Based on a true story, Eden follows two German scientists (Law and Kirby) as they flee their home country in 1929 to settle on Floreana Island in the Galápagos. Soon others follow, creating trouble in their apparent paradise. Will the story of Europeans colonizing Latin American land provide entertainment in the year 2025 or will Howard’s style of middlebrow blockbusters be rejected by modern audiences? We’ll see soon enough.
Caught Stealing
August 29
Darren Aronofsky movies aren’t always good, but they are always interesting, so we can’t help but look with anticipation toward Caught Stealing. Working from a script by author Charlie Huston, Caught Stealing stars Austin Butler as a baseball player who descends into the criminal underworld of 1990s New York. While he’s made some out-there fantasias such as The Fountain and mother!, Aronofsky’s biggest hits tend to be gritty tales such as Requiem for a Dream, Black Swan, and The Wrestler. Huston’s writing seems to tend toward the more realistic side with hints of surrealism, which suits Aronofsky’s style just fine.
The Toxic Avenger
August 29
Video store kids of the ‘80s and ‘90s all know about Toxie, the breakout hero and mascot of Troma Entertainment. Does that name mean anything today? After all, Troma is very much a product of the VHS era when the demand for home video made a reliable market for their low-budget movies, designed to nothing more than offend moral and aesthetic taste. The Toxic Avenger from 1984 brought Troma and Toxie to the masses, but when kids today have instant access to the worst humanity has to offer, what can Troma do?

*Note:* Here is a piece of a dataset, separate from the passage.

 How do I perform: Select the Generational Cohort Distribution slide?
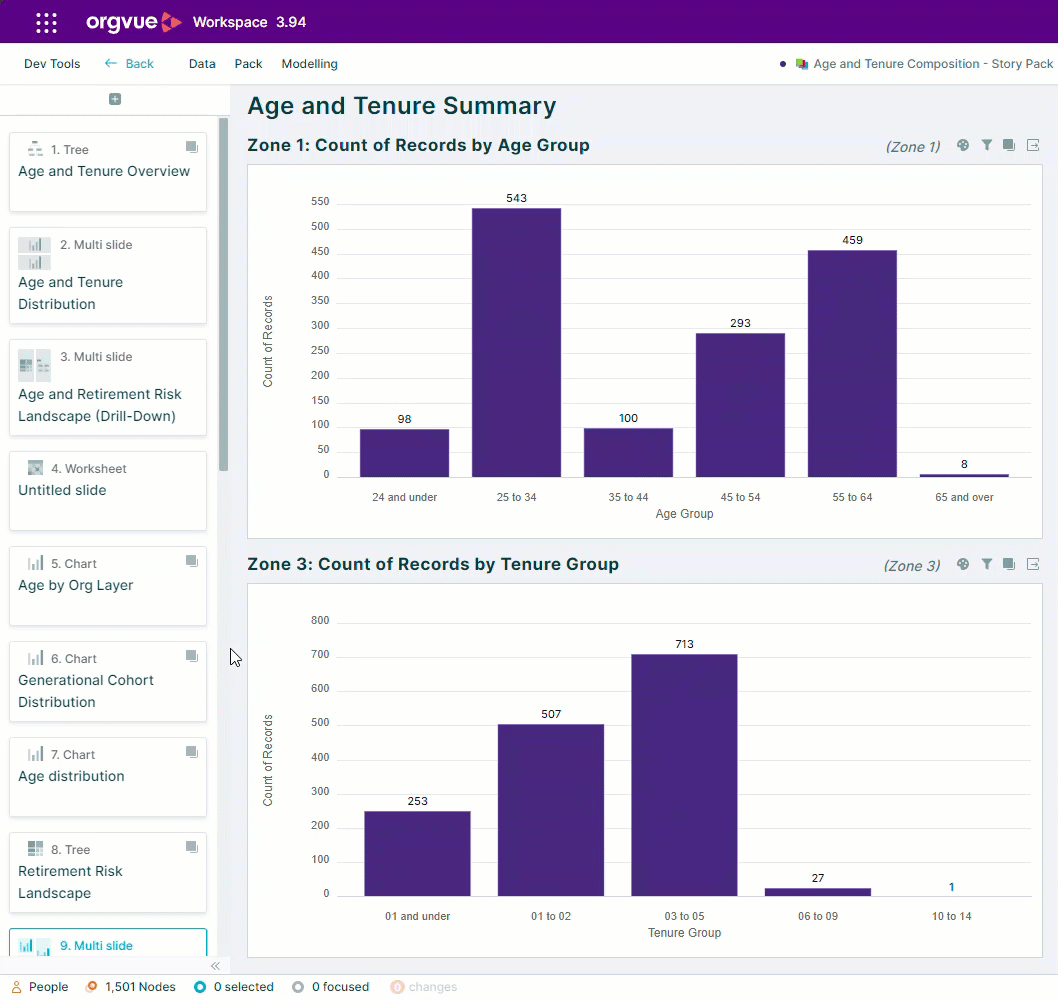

We’ll find out when the remake of The Toxic Avenger finally hits theaters this summer. Originally debuting at Fantastic Fest in 2023, The Toxic Avenger stars Peter Dinklage as janitor Winston Gooze, transformed into the titular anti-hero after a bullying accident. But the most promising part of this update is behind the camera, as actor Macon Blair, a regular of Jeremy Saulnier’s troupe and the director of I Don’t Feel at Home in This World Anymore, writes and directs.
The Roses
August 29
Closing out a summer full of surprising sequels and remakes is the most unlikely of them all. Directed by Jay Roach and written by Tony McNamara, The Roses is based on the 1981 novel The War of the Roses by Warren Adler, which was previously adapted into a 1989 movie starring Michael Douglas, Kathleen Turner, and Danny DeVito. In this version, Olivia Coleman and Benedict Cumberbatch play a successful, upper-class couple who turn destructive as they head toward divorce.

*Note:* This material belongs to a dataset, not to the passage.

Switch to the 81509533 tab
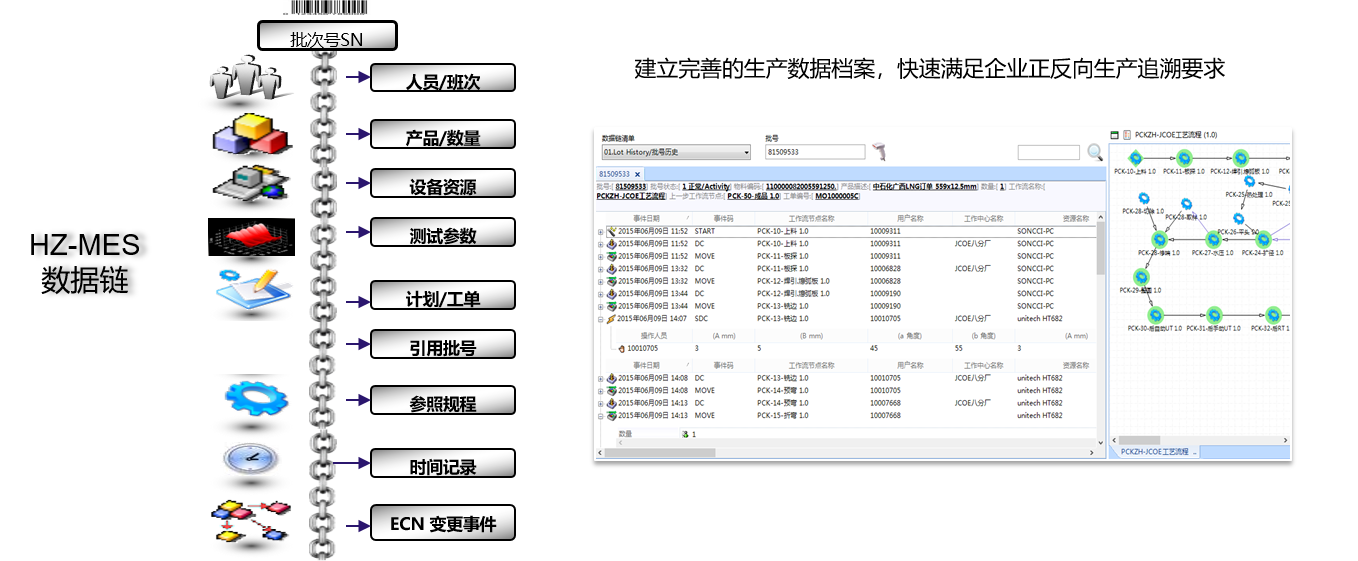The height and width of the screenshot is (561, 1358). (x=614, y=174)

Unlike some others on this list, The Roses feels like exactly the type of movie that needs a refresh in 2025. Movies for adults have taken a backseat to the big-budget PG-13 fair of the past two decades, and we’re worse off for it. A comedy about grown ups, even grown up behaving like children, might be exactly the palate cleanser we need as we head into the awards-friendly autumn.